Leonard Cohen, the poet-singer, died in 2016. He was widely remembered for songs like So Long, Marianne and Hallelujah delivered in a lone-wolf monolog that made us wonder if he was in fact singing at all. Now in 2022 a book Leonard wrote in the late 1950s has been published. A Ballet of Lepers is more than an attempt by his heirs to squeeze the last dollar out of his legend. The volume, a long novella and sixteen short pieces, reveals the taproot of his creative adventure.
The eponymous novella is related by a thirty-something alter ego living in a rooming house on Stanley Street in Montreal. Residence in an arty, metropolitan neighbourhood and his out-of-the-way thinking makes us feel he’s only marking time working at casual clerical jobs. He skirmishes with his landlady and hosts his mistress, Marylin, in the evenings. The placid routine inches forward until he, our narrator, who is an orphan, has to deal with family. An immigrant grandfather with next to no English falls to his care. The grandson is no good Samaritan and we are surprised by his grateful reaction. He takes the demented old man to live with him in his one-room accommodation. Comedy ensues from the traffic-jam of the kibitzing landlady, eager Marylin and a truculent grandpa.

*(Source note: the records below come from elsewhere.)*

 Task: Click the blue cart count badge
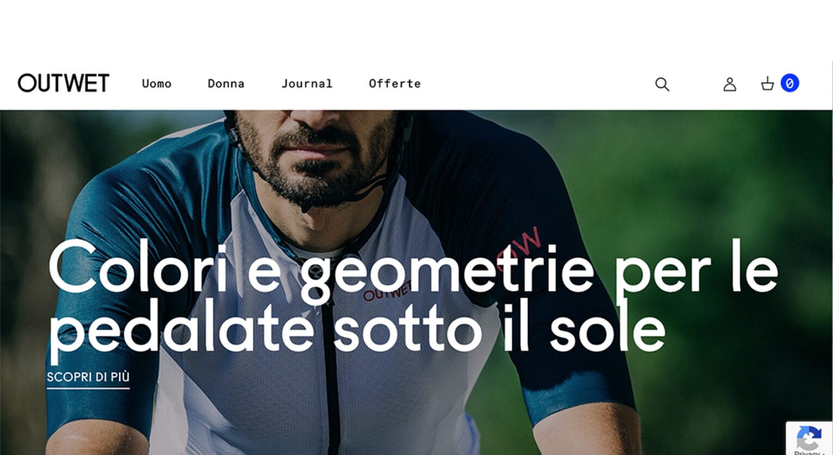click(789, 83)
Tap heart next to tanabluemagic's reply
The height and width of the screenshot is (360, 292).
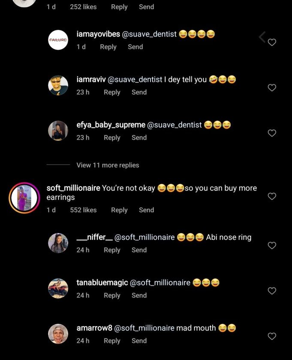coord(272,291)
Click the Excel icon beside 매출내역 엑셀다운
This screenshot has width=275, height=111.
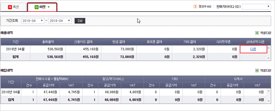[x=257, y=33]
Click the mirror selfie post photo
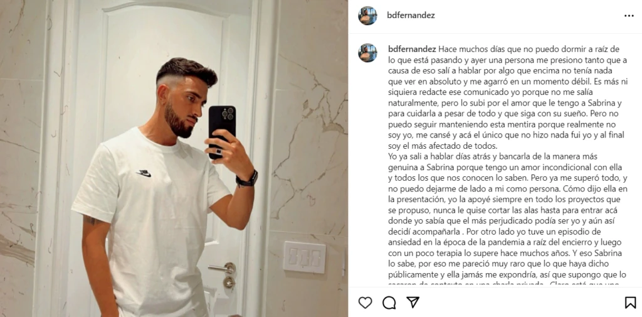642x317 pixels. pos(174,158)
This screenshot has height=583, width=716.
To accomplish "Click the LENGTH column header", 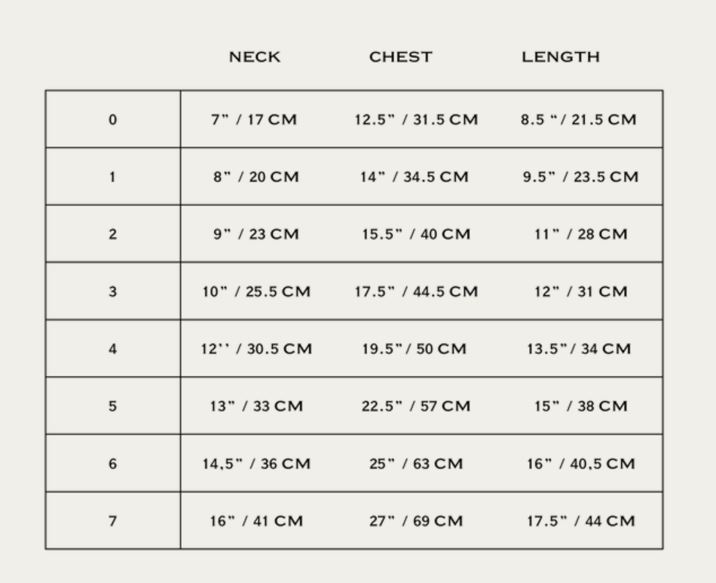I will [x=561, y=57].
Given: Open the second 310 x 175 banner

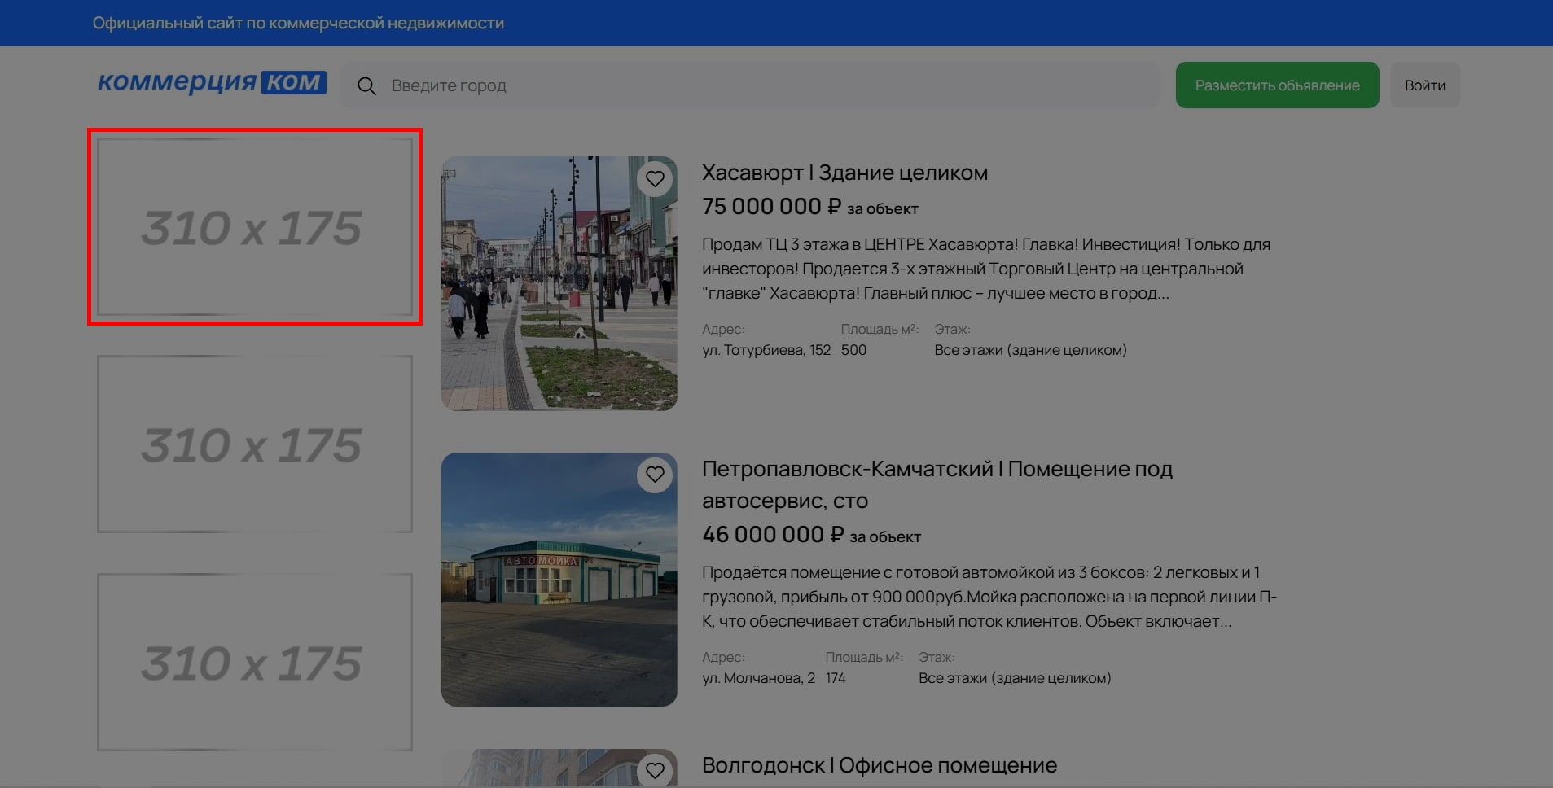Looking at the screenshot, I should [x=254, y=444].
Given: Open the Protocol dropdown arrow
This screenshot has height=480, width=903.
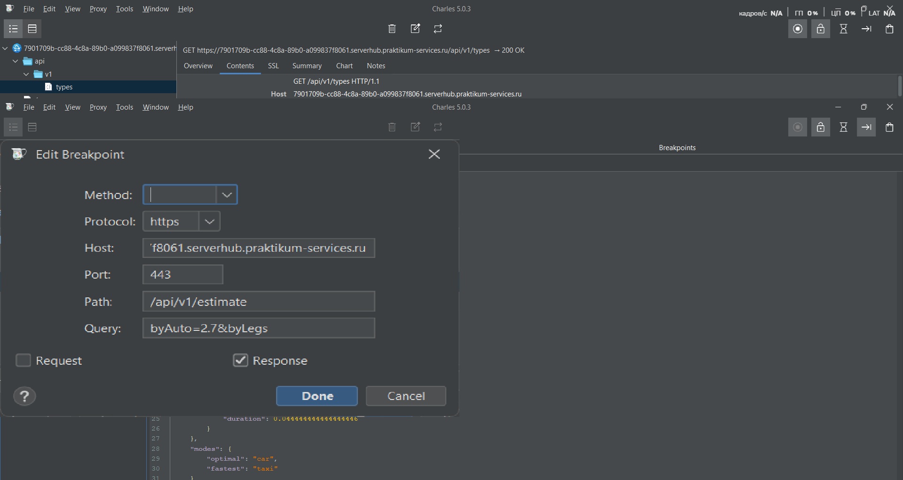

The old man’s erratic outbursts—attacking policemen and shattering windows—stirs his grandson from his passivity. The younger man admires the older’s decisiveness in his violence and begins to emulates him. He proposes marriage to Marylin and then coldly drops her with a shrug and a denial that he ever cared for her at all. Bizarrely, he begins an involvement that takes us beyond domestic farce into Marquis de Sade territory and an altogether different story. Picking a victim at random, an ugly Mr Average, the narrator begins to pile humiliation on him and set up a master-slave relationship of love/hate. Torturer and tortured will be accomplices.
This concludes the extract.